Behavioral therapy may also be necessary in some cases to relieve the symptoms of this disorder. Care and support from one’s own family or from relatives and acquaintances also helps to alleviate or even prevent mental upsets or depression. Parents must be fully and correctly informed about this disease. Contact with other people affected by hyperlexia can also be very useful, as this often leads to an exchange of information.

You can do that yourself

Parents of affected children should primarily organize speech therapy for their child. If the therapeutic treatment is started, language skills can be promoted and social restrictions reduced. The therapy must be supported by the parents at home by reading a lot with the child and doing arithmetic. If the child already has advanced reading skills, reading skills can be specifically improved. The child may be able to start school earlier and fully utilize their mental abilities.

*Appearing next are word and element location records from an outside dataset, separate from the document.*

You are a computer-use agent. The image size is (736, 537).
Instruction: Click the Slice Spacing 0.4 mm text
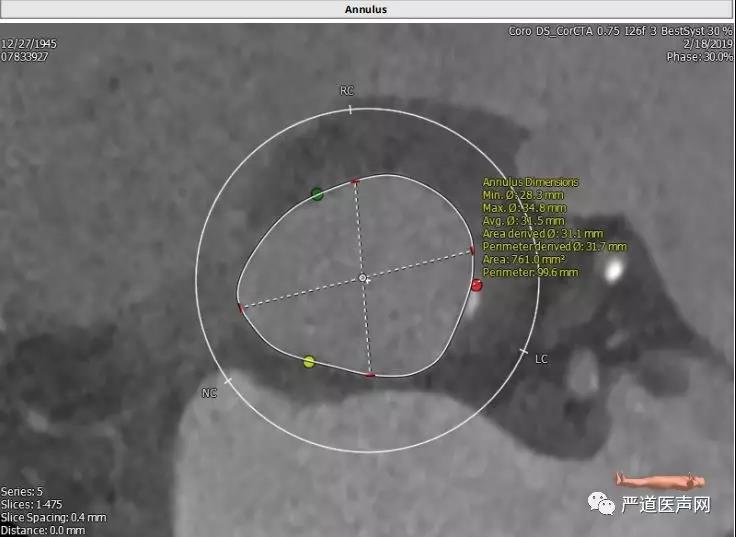click(53, 517)
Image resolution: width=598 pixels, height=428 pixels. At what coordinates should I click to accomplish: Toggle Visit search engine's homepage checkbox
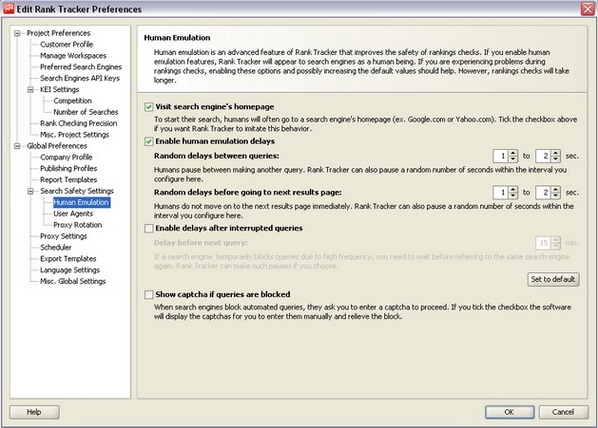149,107
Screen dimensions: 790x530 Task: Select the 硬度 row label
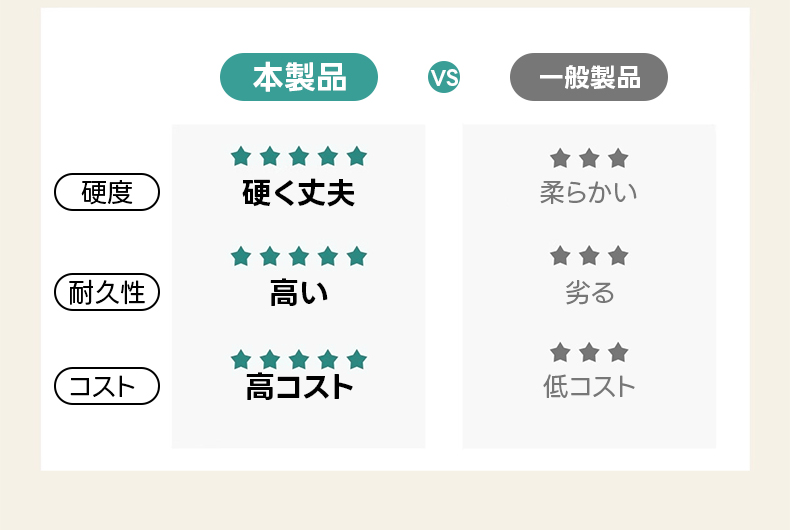pos(106,192)
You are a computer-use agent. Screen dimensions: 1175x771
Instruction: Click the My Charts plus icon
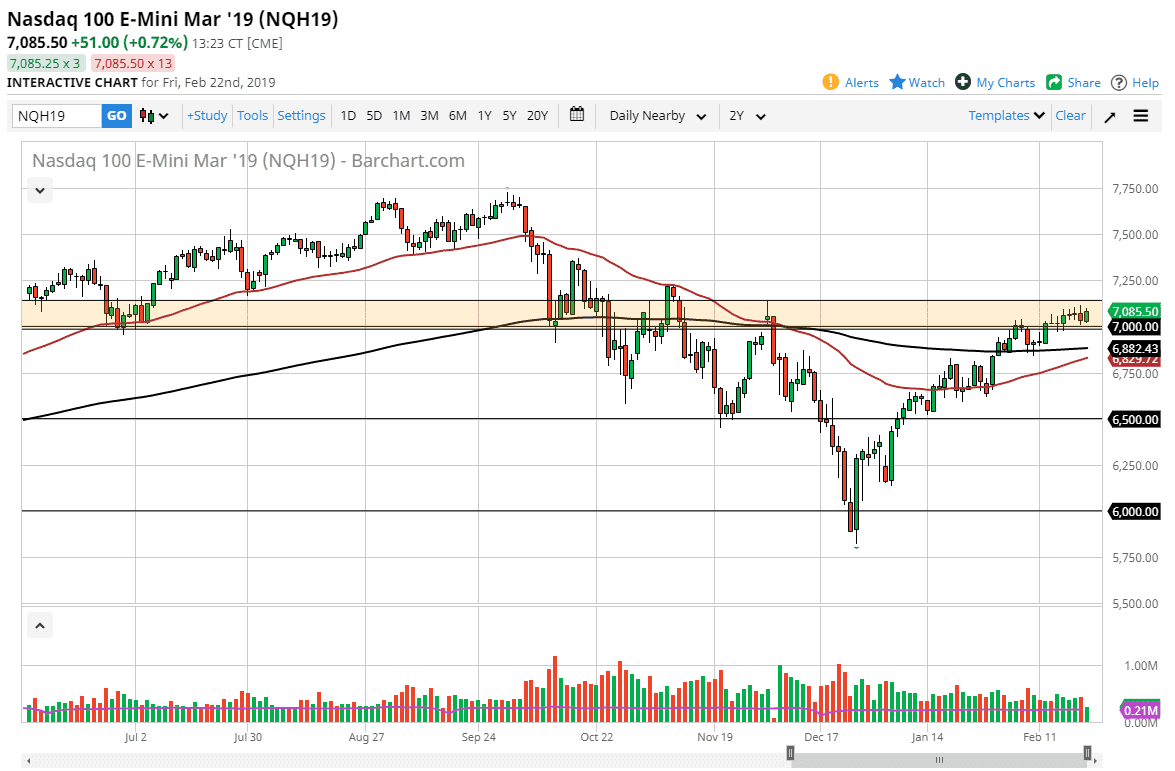tap(963, 82)
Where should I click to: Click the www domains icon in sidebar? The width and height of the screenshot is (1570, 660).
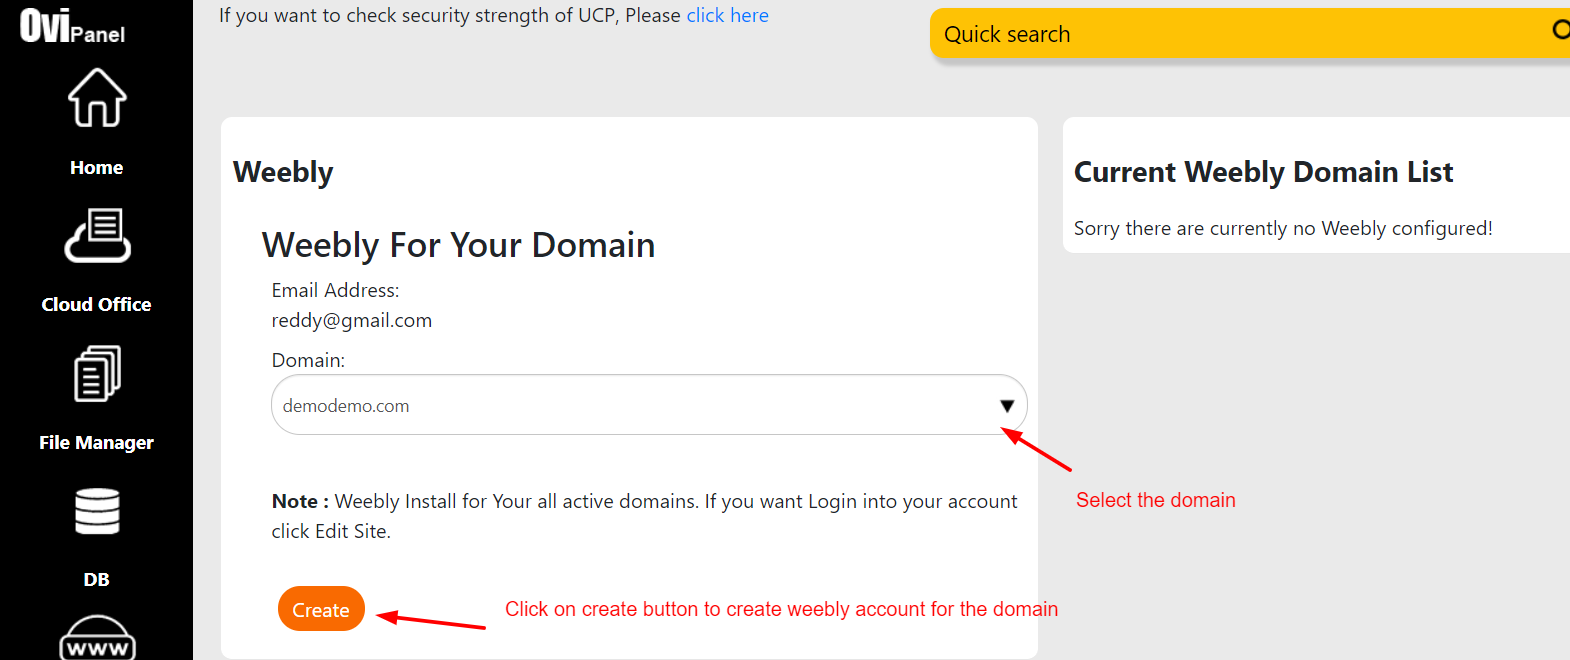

Accompanying this, behavioral therapy is always indicated. Early behavioral training is particularly important for children with hyperlexia associated with autism. Parents or legal guardians should receive training on this and, if necessary, speak to other parents. This allows the optimal treatment for the child to be found.

If, despite everything, the child has difficulties integrating, further therapeutic advice may be useful. The child may need to attend a special needs school or take medication to relieve associated symptoms of the underlying autism disorder. The pediatrician or a child psychologist can decide which measures are to be taken in detail.